Pela amplitude do conceito, encaixam-se em práticas insurgentes tanto Planos Diretores Participativos, com os quais o CAU/SC colabora, até ocupações para fins habitacionais como a Contestado, em São José. Para discutir o tema com mais profundidade, o CAU/SC entrevistou a professora Giselle Tanaka, do Instituto de Pesquisa e Planejamento Urbano e Regional da Universidade Federal do Rio de Janeiro (IPPUR/UFRJ). Nesta entrevista, ela debate o papel dos conflitos sociais e dos arquitetos e urbanistas em ações colaborativas de participação popular.

 

CAU/SC – Como você define o conceito de atores e práticas insurgentes no contexto brasileiro?

Giselle Tanaka Insurgência pode ser definida de forma ampla, incluindo qualquer manifestação de caráter político em espaço público, desde revoltas populares espontâneas à ação organizada por movimentos sociais ou mesmo manifestações convocadas pelas redes sociais.

Neste debate, procuramos destacar aquelas práticas relacionadas à produção do espaço urbano, aquelas que tem relação com a luta pela terra ou mesmo pela permanência e uso da cidade por populações subalternas. Populações subalternas podem ser entendidas como aquelas destituídas de poder político e de recursos econômicos pela sua condição de classe, de raça e pelo lugar que ocupam na cidade. São populações que tem sua condição urbana desqualificada e por isso são estigmatizadas e criminalizadas, estando em constante insegurança quanto à posse de seu local de moradia.

→ Dados fornecidos:
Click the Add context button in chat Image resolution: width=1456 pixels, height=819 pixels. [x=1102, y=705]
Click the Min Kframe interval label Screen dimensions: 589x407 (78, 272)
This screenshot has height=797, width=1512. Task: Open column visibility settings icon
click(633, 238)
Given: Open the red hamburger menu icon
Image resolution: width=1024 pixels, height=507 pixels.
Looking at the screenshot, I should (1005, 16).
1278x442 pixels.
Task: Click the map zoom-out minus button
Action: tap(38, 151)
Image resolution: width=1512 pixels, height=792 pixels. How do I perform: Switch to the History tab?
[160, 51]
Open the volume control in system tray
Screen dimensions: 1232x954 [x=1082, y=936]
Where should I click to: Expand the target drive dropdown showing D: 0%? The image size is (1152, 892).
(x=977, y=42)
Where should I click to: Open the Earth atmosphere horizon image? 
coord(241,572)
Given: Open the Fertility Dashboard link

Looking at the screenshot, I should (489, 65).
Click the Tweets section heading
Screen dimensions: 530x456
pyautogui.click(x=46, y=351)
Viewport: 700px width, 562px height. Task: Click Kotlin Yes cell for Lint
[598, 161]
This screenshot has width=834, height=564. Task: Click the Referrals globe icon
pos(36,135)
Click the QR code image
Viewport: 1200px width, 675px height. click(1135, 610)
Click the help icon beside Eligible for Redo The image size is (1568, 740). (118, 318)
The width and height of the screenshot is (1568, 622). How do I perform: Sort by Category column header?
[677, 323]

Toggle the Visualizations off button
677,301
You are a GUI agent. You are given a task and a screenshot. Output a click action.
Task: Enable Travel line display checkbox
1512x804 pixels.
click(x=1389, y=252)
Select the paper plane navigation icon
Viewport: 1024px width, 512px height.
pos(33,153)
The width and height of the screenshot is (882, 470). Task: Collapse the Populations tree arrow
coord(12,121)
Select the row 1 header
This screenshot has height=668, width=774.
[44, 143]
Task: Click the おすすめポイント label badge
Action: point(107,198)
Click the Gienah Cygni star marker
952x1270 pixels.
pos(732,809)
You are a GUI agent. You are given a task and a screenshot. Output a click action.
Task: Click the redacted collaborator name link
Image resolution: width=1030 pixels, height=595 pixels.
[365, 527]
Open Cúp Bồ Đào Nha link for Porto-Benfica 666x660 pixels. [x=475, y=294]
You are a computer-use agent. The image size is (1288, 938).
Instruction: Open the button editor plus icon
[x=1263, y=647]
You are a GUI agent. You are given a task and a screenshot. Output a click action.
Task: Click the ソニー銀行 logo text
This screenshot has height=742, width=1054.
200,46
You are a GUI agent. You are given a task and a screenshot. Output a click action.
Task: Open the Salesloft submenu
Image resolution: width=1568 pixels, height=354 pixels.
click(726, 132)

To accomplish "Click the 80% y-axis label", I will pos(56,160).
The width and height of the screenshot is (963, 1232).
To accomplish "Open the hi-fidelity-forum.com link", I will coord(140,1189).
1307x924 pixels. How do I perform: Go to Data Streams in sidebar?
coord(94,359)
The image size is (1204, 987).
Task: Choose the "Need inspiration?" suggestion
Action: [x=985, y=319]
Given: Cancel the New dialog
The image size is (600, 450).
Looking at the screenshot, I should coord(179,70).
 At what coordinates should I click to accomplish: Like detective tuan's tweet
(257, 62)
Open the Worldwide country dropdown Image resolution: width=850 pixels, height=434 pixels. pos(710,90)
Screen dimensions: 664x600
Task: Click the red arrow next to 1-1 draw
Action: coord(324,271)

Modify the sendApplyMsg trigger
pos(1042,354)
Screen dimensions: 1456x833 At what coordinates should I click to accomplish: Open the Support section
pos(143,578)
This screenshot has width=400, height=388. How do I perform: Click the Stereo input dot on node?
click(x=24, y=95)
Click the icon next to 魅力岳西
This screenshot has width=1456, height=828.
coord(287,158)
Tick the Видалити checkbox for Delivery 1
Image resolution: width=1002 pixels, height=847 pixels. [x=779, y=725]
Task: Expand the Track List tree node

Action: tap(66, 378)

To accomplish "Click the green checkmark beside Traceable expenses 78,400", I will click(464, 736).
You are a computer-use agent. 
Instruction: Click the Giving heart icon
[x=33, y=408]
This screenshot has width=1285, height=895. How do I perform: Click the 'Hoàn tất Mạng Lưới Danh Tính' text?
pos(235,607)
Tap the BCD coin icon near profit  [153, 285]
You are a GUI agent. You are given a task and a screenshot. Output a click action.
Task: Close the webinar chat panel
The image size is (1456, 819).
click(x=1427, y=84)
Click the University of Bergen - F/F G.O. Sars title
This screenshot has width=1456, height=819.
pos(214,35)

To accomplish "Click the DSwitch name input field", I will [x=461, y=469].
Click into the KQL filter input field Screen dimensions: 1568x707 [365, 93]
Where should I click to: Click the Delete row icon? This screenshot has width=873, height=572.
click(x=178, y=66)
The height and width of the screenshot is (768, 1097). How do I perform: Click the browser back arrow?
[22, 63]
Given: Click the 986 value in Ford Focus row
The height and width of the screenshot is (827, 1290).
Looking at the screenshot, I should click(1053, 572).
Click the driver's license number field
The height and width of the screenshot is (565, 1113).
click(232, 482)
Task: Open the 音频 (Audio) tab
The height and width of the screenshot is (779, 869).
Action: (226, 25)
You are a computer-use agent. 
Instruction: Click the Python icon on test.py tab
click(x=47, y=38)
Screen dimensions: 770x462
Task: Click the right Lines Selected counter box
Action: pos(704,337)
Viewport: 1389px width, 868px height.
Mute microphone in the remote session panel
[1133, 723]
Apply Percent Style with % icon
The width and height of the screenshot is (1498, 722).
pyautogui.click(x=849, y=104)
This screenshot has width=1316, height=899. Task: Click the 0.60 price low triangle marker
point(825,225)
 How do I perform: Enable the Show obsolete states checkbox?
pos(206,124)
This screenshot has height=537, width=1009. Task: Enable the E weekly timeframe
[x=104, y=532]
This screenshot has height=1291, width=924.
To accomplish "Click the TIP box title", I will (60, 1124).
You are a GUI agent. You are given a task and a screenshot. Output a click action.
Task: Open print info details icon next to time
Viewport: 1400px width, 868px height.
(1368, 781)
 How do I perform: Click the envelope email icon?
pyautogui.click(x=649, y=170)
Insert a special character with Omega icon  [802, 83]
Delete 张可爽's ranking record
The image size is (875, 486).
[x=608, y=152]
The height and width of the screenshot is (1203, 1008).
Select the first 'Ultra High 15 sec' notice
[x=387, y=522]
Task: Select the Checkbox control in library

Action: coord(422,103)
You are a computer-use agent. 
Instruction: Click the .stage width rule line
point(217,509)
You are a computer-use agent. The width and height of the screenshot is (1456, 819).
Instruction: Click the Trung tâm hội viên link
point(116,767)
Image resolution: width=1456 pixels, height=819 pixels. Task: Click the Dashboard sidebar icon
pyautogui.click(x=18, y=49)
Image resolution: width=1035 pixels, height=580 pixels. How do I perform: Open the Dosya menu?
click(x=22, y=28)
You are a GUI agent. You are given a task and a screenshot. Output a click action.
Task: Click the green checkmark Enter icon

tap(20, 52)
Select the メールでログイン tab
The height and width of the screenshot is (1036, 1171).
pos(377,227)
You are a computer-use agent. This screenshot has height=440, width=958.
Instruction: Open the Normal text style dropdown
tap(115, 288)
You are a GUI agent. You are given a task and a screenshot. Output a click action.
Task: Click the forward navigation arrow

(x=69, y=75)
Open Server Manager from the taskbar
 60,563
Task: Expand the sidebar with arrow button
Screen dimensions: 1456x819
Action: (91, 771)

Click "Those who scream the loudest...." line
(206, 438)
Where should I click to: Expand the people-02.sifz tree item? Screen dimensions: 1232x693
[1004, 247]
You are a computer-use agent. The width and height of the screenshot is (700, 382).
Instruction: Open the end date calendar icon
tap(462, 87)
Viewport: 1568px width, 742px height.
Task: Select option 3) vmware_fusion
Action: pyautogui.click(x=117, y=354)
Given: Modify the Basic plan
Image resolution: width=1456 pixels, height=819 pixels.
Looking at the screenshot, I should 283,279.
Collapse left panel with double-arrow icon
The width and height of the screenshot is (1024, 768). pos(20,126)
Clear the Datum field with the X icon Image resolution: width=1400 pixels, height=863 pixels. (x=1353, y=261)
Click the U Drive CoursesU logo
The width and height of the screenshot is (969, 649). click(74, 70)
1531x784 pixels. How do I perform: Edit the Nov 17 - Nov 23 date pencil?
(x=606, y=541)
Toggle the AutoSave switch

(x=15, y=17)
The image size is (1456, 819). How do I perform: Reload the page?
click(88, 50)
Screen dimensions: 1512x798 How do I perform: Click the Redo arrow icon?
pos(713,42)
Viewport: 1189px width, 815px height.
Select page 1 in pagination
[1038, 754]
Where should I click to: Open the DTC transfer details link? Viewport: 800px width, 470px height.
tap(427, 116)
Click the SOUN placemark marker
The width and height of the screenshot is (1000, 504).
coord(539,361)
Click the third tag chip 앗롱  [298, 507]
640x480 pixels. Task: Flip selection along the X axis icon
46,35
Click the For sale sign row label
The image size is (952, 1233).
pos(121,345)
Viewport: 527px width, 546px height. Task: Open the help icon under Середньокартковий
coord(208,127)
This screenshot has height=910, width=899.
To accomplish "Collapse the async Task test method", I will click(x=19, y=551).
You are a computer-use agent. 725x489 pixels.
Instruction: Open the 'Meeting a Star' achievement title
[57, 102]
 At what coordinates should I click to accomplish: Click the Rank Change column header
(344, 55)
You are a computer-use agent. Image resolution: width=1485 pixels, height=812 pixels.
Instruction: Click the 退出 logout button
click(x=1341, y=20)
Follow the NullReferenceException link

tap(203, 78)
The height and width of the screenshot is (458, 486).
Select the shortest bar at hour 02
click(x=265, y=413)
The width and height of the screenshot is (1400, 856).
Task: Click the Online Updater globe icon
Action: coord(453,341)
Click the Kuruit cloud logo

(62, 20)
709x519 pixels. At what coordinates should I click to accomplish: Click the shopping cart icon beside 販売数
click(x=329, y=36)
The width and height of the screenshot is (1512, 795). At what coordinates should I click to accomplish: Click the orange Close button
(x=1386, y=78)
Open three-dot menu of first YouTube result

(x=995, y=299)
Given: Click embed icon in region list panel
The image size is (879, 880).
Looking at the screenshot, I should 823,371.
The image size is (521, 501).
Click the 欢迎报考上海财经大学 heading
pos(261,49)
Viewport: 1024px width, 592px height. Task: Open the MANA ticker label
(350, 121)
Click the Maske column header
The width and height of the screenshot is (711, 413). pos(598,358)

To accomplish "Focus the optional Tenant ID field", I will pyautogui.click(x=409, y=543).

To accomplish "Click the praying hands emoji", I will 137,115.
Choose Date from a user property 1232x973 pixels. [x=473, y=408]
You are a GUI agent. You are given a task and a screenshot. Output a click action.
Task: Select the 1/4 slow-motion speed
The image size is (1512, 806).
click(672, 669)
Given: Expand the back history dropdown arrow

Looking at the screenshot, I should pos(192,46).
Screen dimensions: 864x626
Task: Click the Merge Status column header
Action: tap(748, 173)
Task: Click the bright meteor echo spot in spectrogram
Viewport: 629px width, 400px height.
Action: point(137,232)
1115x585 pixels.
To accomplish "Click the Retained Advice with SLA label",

→ Lista de tarefas:
[A] Responda com base no trecho sobre práticas insurgentes:
(i) Em que cidade fica a ocupação Contestado?
(ii) A que instituto está vinculada a professora Giselle Tanaka?
(iii) Segundo a entrevistada, de que as populações subalternas são destituídas?
[B] Reproduza o trecho sobre práticas insurgentes de "Neste debate, procuramos" até "local de moradia.".

→ Respostas do exercício:
[A]
(i) Em São José.
(ii) Ao Instituto de Pesquisa e Planejamento Urbano e Regional da Universidade Federal do Rio de Janeiro (IPPUR/UFRJ).
(iii) De poder político e de recursos econômicos.

[B]
Neste debate, procuramos destacar aquelas práticas relacionadas à produção do espaço urbano, aquelas que tem relação com a luta pela terra ou mesmo pela permanência e uso da cidade por populações subalternas. Populações subalternas podem ser entendidas como aquelas destituídas de poder político e de recursos econômicos pela sua condição de classe, de raça e pelo lugar que ocupam na cidade. São populações que tem sua condição urbana desqualificada e por isso são estigmatizadas e criminalizadas, estando em constante insegurança quanto à posse de seu local de moradia.